--- Selected text ---
The Explorers 2010: BP Exploration (Alaska)

BP Exploration opened its first office in Alaska in 1959, and drilled a confirmation well for the Prudhoe Bay discovery a decade later. Today it operates the unit and its satellites and participating areas, as well as other North Slope units like Duck Island, Milne Point, Northstar and Badami. BP owns a share in two other major North Slope units, Kuparuk River and Point Thomson, as well as the largest share of the trans-Alaska oil pipeline.

BP dropped its exploration acreage in 2003, but is still trying to bring additional resources online. In the short term, BP is aiming to slow production declines through additional drilling (62 wells in 2009 and roughly the same planned for 2010), reservoir modeling and pressure management, and recovery techniques like miscible injection and water flooding. Longer term, BP hopes bring new production online through three large projects. BP recently completed a $100 million facility for testing heavy oil production methods west of Prudhoe Bay. In a joint venture with ConocoPhillips, BP held an open season this year for a multibillion-dollar natural gas pipeline from the North Slope to southern markets. Finally, BP planned to use one of the most powerful rigs in the world to drill the offshore Liberty prospect from existing onshore facilities, but delayed the plan at least a year while the federal government reviews offshore drilling programs in the wake of BPs oil spill in the Gulf of Mexico. Since the spill, rumors have been spreading that BP plans to sell some of its Alaska assets to raise capital, but as of yet those rumors have failed to materialize. BP produced 181,000 per day of liquids in Alaska in 2009 and leases nearly 310,000 state acres.
--- Entries supplied ---
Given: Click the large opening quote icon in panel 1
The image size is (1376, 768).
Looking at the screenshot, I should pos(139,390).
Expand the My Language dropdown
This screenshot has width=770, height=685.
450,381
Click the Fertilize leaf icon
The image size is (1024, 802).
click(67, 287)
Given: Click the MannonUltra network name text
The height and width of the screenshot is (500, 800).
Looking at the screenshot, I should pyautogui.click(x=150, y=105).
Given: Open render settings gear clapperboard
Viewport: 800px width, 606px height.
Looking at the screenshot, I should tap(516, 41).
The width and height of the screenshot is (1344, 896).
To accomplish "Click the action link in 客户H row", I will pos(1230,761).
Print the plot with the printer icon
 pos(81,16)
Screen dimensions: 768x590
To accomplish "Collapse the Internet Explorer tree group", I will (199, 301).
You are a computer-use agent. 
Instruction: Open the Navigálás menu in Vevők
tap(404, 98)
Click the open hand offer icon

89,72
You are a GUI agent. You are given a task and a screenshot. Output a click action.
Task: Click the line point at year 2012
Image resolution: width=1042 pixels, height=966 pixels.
---
| Requirements |
Write the next part of the profile of BP Exploration (Alaska), picking up after its last sentence.

| Response |
Current exploration focus:

Northern Alaska: BP withdrew from conventional Alaska oil and gas exploration in the early 2000s to focus on developing new oil resources from existing fields, especially Prudhoe Bay. The company is testing heavy oil production methods on the North Slope, and is involved in a joint government-industry-university project to investigate the possibility of producing natural gas from North Slope methane hydrate deposits.

Northern Alaska: BP is developing the Beaufort Sea Liberty field using ultra extended-reach drilling from the Endicott satellite island, but federal reviews could delay drilling.